**Quoted passage**
[start]

He teaches similar things in his book on Christian liberty, which Iodocus
Clicthouseus refutes, as well as John of Rochester [Fisher] in his attack on
the assertion of article 27. Yet Luther most vehemently treats it in his
explication of the vision of Daniel, and that he might condemn ecclesiastical
laws even by his deeds, in the year 1520 he publicly burned the whole body of
canon law, as John Cochlaeus writes in the life of Luther.
Melanchthon
teaches the same thing in the Augsburg Confession and in his defense of the
same; so does Calvin; the opinion of all of them is nearly the same, and can be
reduced to certain headings.
1)
They teach that bishops and hence even the Pope can constitute a certain order
in the Church to preserve useful discipline, such as to define on what day men
should go to church, who should sing the Psalms and how, or the Scriptures that
must be read in the Church, etc.; but still, such constitutions do not oblige
in conscience, except by reason of scandal, so that one would be free to keep
or not keep these laws in a manner without scandal to others. But the Pope or
bishops cannot constitute any true law which is not expressly in Scripture.
2)
They teach that not only can the Pope or bishops not make a new law, but
neither can they compel Christians to keep the law of God by a command from
authority. Even if it occurs in the form of judgment in proceeding against
transgressors, still they can only resort to exhortation, advice and rebuke to
make men preserve the law of God.
3)

[end]

**What this task involves**
Carry on the passage about the Reformers' teaching on ecclesiastical laws from the point where it stops.

**Provided information**
[start]

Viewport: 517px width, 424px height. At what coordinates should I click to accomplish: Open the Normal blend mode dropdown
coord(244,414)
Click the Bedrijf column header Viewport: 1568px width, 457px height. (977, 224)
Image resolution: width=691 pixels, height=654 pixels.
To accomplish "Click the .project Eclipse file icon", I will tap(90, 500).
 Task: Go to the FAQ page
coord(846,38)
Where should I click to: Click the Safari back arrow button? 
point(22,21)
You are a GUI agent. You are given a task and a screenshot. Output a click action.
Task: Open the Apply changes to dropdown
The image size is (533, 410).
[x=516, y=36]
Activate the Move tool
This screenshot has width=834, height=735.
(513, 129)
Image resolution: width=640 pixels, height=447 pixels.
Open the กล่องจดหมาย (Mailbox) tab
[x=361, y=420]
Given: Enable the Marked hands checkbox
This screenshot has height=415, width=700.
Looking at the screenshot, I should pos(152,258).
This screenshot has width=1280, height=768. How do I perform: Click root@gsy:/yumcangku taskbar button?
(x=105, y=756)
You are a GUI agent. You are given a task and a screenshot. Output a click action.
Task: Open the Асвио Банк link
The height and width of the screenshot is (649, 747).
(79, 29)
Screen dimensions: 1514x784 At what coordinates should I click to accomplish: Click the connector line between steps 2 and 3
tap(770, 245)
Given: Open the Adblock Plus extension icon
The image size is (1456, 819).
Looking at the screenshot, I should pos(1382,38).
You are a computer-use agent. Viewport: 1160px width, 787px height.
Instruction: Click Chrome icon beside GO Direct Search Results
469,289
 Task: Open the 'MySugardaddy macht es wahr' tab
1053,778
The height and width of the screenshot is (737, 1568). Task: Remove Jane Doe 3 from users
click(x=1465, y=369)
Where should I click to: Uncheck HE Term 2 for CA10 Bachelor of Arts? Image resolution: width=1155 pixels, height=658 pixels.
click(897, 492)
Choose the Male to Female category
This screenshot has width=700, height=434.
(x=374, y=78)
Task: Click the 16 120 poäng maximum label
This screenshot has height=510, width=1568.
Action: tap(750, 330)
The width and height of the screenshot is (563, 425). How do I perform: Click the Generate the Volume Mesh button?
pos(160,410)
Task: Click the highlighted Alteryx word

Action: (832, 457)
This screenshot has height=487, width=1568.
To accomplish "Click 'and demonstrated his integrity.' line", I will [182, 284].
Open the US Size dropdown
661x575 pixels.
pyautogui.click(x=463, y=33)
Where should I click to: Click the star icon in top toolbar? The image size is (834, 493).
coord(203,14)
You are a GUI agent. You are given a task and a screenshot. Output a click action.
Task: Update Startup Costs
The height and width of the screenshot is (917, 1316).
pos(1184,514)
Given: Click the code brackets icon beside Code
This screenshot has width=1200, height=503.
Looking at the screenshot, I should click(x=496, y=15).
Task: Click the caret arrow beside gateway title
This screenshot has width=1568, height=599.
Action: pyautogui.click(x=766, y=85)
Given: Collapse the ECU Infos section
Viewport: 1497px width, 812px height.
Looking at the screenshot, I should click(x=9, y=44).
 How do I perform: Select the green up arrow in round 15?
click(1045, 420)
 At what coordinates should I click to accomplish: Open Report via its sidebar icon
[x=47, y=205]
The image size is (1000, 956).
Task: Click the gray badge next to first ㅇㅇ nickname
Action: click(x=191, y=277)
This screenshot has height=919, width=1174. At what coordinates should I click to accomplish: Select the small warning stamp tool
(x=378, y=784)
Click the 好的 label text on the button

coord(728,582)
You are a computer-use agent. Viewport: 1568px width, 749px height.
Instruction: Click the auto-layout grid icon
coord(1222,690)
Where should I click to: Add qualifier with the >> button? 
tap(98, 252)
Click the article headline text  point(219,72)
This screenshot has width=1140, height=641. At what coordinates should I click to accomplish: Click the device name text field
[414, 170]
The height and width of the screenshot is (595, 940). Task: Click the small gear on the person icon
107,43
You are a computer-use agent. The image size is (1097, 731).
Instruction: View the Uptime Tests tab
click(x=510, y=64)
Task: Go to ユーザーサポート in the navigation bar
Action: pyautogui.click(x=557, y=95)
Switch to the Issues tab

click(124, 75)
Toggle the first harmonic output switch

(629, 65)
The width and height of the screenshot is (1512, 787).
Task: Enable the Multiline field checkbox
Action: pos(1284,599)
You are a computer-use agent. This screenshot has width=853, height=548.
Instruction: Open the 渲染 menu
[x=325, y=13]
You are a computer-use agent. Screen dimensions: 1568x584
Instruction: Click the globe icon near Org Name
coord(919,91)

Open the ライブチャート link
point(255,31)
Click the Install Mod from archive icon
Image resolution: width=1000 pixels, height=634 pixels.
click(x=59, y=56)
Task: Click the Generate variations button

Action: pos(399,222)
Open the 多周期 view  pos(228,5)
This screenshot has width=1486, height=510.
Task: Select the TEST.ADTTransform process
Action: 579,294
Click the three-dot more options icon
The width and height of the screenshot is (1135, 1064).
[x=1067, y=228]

[end]

**Solved exercise**
They teach that while there is a power of excommunicating in the Church (that
is, of rejecting incorrigible men from the body), nevertheless, they do not
mean this power is in the Pope or the bishop per se, but only in the Church,
which for them means the body of ministers along with the consent of the
people. This should not be a wonder, since they deny the Pope is greater than a
bishop, or a bishop greater than a priest in regard to authority. Moreover,
they grant nothing to priests except that they can preach and minister the
Sacraments to those men over whom a secular magistrate commands.
But
in the Catholic Church it has always been believed that bishops over their
dioceses (as well as the Roman Pontiff over the whole Church), are true
ecclesiastical princes, who can impose laws that oblige in conscience, judge in
ecclesiastical cases, and at length, punish by the custom of others—all without
the consensus of the people or the counsel of priests. We will briefly prove
these things.
The 13th canon was never understood as
forbidding the Supreme Pontiff from altering or creating entirely new
liturgical rites. For example, St. Alphonsus Liguori notes in his History on the Council of Trent,
There is no doubt whether the
Church has the power to establish
and change the rites or ceremonies applied in the administration of the
Sacraments, as the Council of Trent itself teaches (Sess. 21, cap. 2).
Nevertheless, this power belongs to the Church alone, which is why it
forbids any other from changing the rites, otherwise, as St. Augustine says
(Epist. 54, alias 118) new things constituted by the ministers would disturb
the order and the common peace of the Church.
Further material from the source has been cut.